## The records
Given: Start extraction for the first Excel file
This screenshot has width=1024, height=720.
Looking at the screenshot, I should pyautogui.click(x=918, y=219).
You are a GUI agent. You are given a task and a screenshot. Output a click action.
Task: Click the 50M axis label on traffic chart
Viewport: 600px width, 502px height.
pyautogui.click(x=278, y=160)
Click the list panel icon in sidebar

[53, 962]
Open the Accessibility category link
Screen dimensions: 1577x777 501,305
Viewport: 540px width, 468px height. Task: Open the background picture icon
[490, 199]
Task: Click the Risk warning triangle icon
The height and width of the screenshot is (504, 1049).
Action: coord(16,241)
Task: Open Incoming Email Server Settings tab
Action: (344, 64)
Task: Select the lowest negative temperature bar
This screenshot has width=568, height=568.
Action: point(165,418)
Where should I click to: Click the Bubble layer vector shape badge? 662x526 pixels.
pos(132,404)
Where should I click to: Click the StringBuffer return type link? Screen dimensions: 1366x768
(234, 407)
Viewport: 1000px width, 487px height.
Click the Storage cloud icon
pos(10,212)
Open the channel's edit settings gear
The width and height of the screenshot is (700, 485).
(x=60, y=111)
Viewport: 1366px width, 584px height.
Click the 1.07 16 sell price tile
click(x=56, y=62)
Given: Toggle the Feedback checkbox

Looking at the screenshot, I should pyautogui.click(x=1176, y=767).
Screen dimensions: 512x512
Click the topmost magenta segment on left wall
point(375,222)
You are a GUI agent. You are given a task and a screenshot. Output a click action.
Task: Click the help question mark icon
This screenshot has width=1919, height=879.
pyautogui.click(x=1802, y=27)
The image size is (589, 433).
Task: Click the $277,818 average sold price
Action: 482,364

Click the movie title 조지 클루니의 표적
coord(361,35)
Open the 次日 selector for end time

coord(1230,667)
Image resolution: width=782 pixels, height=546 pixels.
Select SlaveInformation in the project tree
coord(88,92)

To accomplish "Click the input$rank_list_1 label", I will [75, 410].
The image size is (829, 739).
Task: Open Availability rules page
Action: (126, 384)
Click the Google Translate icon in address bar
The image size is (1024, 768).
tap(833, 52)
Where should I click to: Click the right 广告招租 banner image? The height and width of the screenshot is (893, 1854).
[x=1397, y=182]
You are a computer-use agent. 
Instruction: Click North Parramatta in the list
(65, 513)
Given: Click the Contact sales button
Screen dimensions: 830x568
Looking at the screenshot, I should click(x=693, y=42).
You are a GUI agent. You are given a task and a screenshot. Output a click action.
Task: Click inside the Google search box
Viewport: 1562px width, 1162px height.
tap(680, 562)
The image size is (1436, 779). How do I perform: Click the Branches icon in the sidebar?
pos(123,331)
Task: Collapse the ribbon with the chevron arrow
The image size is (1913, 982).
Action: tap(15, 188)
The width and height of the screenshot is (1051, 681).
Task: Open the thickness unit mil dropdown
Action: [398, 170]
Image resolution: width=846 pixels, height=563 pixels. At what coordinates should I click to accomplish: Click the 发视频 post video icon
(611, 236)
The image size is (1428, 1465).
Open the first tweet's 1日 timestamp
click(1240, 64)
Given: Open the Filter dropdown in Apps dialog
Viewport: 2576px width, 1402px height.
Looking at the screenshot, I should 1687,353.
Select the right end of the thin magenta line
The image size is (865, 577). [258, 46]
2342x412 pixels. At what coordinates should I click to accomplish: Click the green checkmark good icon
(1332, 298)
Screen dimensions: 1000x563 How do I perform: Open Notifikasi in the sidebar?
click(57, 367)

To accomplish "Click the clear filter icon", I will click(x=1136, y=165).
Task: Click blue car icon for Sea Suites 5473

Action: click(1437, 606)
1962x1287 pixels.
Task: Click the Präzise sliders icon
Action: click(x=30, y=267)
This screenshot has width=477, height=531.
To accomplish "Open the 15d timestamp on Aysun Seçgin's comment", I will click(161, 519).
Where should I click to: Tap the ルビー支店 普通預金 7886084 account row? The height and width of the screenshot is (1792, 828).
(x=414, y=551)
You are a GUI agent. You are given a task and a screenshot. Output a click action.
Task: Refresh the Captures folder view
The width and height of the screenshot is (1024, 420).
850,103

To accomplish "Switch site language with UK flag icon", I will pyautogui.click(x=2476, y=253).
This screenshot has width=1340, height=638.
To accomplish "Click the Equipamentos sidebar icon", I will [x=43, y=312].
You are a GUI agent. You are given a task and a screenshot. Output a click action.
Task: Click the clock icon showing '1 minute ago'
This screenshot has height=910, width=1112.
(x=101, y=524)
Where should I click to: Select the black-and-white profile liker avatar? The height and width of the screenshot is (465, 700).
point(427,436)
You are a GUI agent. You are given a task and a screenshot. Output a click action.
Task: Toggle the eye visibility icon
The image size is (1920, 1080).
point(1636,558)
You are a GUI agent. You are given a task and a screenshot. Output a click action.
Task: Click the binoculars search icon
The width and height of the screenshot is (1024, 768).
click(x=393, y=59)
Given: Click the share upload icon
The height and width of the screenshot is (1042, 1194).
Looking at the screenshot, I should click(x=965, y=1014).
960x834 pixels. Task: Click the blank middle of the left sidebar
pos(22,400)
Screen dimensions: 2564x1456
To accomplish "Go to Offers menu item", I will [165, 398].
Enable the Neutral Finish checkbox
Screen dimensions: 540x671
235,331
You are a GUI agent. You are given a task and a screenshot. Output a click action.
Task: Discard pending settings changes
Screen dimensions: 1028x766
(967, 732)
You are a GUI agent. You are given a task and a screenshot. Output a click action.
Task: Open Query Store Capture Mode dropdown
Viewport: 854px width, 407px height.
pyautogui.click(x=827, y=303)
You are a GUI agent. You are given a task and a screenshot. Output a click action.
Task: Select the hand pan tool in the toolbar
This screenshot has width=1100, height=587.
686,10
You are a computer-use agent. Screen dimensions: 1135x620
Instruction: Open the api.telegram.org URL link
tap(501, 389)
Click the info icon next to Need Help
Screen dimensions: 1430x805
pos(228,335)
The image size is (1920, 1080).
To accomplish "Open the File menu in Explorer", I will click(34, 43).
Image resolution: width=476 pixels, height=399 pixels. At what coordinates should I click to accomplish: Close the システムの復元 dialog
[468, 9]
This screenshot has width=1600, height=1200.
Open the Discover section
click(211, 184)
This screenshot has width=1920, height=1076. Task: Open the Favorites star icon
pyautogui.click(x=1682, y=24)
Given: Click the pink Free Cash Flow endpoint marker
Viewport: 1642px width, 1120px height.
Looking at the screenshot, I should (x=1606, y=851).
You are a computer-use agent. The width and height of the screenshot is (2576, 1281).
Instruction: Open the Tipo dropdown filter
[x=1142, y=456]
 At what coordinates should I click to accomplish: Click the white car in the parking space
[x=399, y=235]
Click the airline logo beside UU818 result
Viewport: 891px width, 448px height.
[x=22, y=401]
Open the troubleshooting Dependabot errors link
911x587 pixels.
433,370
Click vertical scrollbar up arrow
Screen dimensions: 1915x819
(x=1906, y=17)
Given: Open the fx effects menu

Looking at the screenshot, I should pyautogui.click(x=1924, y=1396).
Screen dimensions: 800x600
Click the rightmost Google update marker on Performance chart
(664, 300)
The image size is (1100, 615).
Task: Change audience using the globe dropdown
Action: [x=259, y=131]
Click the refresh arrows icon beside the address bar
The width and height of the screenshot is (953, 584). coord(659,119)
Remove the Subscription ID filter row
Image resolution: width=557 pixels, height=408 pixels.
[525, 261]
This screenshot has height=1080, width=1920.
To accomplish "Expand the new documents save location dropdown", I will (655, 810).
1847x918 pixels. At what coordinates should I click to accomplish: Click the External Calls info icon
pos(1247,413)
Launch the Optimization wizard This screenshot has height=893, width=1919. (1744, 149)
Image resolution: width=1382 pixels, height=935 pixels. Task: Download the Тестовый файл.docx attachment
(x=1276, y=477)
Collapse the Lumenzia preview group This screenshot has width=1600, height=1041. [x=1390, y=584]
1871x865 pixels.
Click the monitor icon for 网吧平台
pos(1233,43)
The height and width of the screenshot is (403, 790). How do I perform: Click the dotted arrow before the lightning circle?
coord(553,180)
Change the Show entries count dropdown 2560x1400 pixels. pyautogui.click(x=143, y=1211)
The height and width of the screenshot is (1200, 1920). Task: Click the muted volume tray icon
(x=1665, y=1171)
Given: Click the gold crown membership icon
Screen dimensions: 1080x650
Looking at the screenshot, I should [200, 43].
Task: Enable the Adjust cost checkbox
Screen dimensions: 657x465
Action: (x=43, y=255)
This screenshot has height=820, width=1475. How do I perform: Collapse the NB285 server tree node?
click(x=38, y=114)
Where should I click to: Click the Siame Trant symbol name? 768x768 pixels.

## Task prompt
Quote the stretch of the records from the line containing "Given: Toggle the Feedback checkbox" through the line containing "Action: (126, 384)", with both of those lines included.

## Written reply
Given: Toggle the Feedback checkbox

Looking at the screenshot, I should pyautogui.click(x=1176, y=767).
Screen dimensions: 512x512
Click the topmost magenta segment on left wall
point(375,222)
You are a GUI agent. You are given a task and a screenshot. Output a click action.
Task: Click the help question mark icon
This screenshot has width=1919, height=879.
pyautogui.click(x=1802, y=27)
The image size is (589, 433).
Task: Click the $277,818 average sold price
Action: 482,364

Click the movie title 조지 클루니의 표적
coord(361,35)
Open the 次日 selector for end time

coord(1230,667)
Image resolution: width=782 pixels, height=546 pixels.
Select SlaveInformation in the project tree
coord(88,92)

To accomplish "Click the input$rank_list_1 label", I will [75, 410].
The image size is (829, 739).
Task: Open Availability rules page
Action: (126, 384)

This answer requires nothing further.